Just a little more than 10 years ago, the way we measured a user’s engagement of a specific ad would likely have involved a call center lighting up for the 15 minutes following the broadcast of a direct-response commercial. (It probably ran in the overnight hours on a second-tier cable network.)
But in the late ’90s, the idea of advertising designed for user engagement took a monumental leap forward. What became known as ‘the click’ did two things:
*Revolutionized an advertiser’s ability to interact with a user and
measurement of that interaction.
In an interesting turn of events, the industry quickly became infatuated with the latter and has all but ignored the former. “Interaction" quickly became a tactic to be measured, rather than a part of the strategy to be incorporated.
It is ironic that while this movement toward measurement -- at the expense of creativity -- has arguably slowed the ascension of digital advertising to the favorable status of ‘brand builder’ enjoyed by its more traditional cousins, the focus on measurement actually grew to offer a stark distinction from those media of the past.
“They may be your brand-building tools,” digital might have said in 2000, “but just try to measure the ROI of your last TV
A decade into what has clearly been its coming of age as a legitimate advertising medium, however, digital has encountered the predictable downside of its metaphorical deal with the devil.
Digital sold itself with the idea of measurement being the end all, be all.
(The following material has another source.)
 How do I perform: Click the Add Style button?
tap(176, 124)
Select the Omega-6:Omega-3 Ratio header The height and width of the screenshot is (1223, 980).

Now, if it is going to make a run at the proverbial branding table, it must do its own version of a
high-profile rebranding initiative. It must convince Madison Avenue that it can, in fact, bring something unique to the branding table.
If digital looks back at its roots, this new narrative should not be too hard to pull off.
The truth is that the interactivity offered by digital media provides advertisers the chance to completely rethink their brand strategy. What
began with ‘the click’ has grown into complex rich media engagements that can wrap a user in a brand-experience, collect volunteered information about interests, and illicit declared and
evangelized brand fan-hood. Aren’t these the very things that advertisers would have given every one of their Clios for in the age of Mad Men?
But how do we (the digital advertising industry) pull off this pivot of perception? I believe that rather than pitching digital against traditional media, we must start thinking more about how digital and interactive media advertising can play a role alongside traditional media in the overall brand strategy. We must start talking more about how digital can work to magnify and complement parts of a campaign that are executed across the traditional outlets of TV, print, radio and outdoor. The goal should be to trigger interest offline…and engage interest online.
By thinking about how the interactive nature of digital advertising can lend itself not only to unprecedented levels of measurement but also to new levels of brand engagement, the industry will open itself up to the true promise of the digital revolution.
Ultimately, the industry will be best served when digital is given a seat at the table at the beginning of the process and incorporated in the planning stages of cross-media campaigns designed to increase both brand favorability and brand revenue. Isn’t that what brand building really means?